▸ **Stored records**:

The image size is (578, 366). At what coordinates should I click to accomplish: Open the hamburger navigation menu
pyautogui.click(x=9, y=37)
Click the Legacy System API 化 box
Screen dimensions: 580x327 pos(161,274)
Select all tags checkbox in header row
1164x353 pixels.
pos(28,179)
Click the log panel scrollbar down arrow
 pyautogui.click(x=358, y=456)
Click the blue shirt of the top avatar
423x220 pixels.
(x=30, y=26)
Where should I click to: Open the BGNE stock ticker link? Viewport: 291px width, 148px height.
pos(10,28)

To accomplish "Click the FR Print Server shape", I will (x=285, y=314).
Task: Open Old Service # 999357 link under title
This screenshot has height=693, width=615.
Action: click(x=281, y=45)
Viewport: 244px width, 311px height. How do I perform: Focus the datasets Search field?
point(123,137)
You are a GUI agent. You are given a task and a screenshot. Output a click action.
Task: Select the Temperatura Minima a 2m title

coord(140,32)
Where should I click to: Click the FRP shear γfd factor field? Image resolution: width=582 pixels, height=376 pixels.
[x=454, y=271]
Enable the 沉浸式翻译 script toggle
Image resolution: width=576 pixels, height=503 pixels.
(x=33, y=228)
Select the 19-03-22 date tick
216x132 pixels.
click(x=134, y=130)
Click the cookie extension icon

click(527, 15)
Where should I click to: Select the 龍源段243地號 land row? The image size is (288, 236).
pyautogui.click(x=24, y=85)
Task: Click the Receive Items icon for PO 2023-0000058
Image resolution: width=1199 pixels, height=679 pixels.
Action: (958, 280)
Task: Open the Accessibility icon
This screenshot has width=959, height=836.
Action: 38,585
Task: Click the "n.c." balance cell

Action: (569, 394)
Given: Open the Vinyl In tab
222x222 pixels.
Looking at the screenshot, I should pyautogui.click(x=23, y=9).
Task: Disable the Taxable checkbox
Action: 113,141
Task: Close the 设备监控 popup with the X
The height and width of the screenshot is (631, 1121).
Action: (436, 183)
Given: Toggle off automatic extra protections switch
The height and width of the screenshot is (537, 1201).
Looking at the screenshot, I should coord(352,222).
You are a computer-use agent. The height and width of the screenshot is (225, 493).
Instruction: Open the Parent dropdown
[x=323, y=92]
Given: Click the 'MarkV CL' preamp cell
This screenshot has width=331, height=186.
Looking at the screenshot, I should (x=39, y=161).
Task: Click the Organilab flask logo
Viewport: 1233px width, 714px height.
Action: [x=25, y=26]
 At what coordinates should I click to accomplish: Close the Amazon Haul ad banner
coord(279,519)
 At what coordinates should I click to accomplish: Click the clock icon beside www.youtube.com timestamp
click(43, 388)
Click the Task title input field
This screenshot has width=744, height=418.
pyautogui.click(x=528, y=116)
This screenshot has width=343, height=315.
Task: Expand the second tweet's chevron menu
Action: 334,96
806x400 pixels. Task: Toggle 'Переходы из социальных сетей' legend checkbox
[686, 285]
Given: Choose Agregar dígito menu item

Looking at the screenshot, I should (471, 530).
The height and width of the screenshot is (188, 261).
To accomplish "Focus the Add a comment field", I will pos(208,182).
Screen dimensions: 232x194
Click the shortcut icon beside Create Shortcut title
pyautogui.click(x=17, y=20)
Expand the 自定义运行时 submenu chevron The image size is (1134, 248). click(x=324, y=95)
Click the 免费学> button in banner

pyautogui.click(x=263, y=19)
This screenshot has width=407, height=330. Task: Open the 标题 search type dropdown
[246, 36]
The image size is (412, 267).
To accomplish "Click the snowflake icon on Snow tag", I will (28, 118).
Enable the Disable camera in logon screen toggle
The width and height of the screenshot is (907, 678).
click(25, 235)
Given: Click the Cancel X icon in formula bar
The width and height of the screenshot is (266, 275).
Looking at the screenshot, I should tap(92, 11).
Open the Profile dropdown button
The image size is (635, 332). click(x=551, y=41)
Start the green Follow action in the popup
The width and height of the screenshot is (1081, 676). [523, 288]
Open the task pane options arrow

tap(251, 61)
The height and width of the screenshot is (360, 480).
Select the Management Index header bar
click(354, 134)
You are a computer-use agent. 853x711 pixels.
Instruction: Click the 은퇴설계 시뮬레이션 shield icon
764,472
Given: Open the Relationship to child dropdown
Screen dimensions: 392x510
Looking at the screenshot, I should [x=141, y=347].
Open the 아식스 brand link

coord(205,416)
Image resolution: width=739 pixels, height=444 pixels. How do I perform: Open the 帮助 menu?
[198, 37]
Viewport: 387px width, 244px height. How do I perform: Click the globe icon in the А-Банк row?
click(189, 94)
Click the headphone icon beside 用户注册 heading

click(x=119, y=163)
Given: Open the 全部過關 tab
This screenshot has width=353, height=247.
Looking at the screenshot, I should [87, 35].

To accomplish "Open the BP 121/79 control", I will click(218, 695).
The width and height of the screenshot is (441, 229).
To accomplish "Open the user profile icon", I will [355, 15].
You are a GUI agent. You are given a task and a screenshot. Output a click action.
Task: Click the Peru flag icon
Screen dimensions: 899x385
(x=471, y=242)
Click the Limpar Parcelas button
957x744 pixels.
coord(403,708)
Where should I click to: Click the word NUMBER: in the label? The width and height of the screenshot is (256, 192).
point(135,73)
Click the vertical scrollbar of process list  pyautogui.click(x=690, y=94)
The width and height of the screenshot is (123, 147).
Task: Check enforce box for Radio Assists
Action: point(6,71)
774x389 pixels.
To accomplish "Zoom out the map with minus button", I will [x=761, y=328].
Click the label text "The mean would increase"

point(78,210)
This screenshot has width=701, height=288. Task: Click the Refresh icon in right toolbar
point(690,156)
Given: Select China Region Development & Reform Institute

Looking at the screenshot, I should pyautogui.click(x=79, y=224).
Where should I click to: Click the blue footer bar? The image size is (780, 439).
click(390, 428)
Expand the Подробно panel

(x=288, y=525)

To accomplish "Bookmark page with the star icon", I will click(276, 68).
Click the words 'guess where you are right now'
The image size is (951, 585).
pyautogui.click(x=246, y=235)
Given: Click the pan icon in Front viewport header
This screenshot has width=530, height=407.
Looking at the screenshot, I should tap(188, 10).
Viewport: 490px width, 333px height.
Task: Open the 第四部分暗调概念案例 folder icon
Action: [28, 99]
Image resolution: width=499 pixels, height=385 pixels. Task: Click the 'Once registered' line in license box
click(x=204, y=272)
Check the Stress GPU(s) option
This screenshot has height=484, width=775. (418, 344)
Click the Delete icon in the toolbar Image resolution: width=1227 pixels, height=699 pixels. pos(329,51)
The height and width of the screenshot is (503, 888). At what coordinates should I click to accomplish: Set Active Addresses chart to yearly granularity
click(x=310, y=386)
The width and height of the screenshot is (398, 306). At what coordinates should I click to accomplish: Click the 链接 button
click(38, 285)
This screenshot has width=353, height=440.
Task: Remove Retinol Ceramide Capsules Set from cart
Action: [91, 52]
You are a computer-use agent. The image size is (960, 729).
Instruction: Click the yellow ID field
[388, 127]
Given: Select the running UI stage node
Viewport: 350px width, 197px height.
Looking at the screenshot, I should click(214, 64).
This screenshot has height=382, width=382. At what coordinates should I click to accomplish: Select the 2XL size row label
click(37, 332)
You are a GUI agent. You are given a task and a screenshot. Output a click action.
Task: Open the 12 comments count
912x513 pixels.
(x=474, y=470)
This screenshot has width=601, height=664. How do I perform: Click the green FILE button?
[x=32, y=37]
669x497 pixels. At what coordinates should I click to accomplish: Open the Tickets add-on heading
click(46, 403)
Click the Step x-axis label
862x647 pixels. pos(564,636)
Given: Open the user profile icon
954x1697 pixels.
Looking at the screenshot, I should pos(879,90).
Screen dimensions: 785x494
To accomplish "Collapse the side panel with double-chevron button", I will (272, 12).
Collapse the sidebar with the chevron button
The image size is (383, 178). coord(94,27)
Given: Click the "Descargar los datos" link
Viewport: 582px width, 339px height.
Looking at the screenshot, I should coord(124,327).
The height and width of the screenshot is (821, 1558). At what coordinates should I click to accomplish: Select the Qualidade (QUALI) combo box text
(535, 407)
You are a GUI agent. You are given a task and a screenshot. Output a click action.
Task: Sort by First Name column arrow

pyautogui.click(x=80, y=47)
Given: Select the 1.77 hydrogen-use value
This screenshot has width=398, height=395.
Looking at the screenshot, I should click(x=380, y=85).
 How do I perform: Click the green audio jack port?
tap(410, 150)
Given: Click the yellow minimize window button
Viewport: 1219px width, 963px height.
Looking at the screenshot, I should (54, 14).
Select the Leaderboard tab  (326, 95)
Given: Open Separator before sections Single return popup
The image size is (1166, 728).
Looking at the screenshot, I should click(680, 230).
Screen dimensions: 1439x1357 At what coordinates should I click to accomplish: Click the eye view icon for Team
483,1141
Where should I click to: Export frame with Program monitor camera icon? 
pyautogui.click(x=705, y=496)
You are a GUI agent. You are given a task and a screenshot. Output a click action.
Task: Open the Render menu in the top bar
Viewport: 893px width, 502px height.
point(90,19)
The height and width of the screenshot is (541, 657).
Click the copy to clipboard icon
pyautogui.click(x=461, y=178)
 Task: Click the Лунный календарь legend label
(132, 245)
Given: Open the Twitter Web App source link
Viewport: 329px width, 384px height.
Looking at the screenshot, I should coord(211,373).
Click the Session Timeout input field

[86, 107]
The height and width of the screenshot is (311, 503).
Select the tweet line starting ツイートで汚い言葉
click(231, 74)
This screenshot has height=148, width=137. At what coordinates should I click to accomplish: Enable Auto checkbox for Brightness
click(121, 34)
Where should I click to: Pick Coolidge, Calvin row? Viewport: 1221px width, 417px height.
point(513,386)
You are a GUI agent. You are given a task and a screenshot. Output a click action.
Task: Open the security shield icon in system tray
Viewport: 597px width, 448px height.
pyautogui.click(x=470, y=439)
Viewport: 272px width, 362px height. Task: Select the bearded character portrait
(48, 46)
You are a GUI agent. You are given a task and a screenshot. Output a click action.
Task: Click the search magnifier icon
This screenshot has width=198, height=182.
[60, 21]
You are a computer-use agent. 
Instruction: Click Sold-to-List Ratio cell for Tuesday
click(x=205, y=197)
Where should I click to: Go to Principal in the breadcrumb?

▸ **What is needed**:
Return the lines above, from the one containing "Task: Click the search magnifier icon" to the end, exactly as they stand.

▸ **Reply to the task**:
Task: Click the search magnifier icon
This screenshot has width=198, height=182.
[60, 21]
You are a computer-use agent. 
Instruction: Click Sold-to-List Ratio cell for Tuesday
click(x=205, y=197)
Where should I click to: Go to Principal in the breadcrumb?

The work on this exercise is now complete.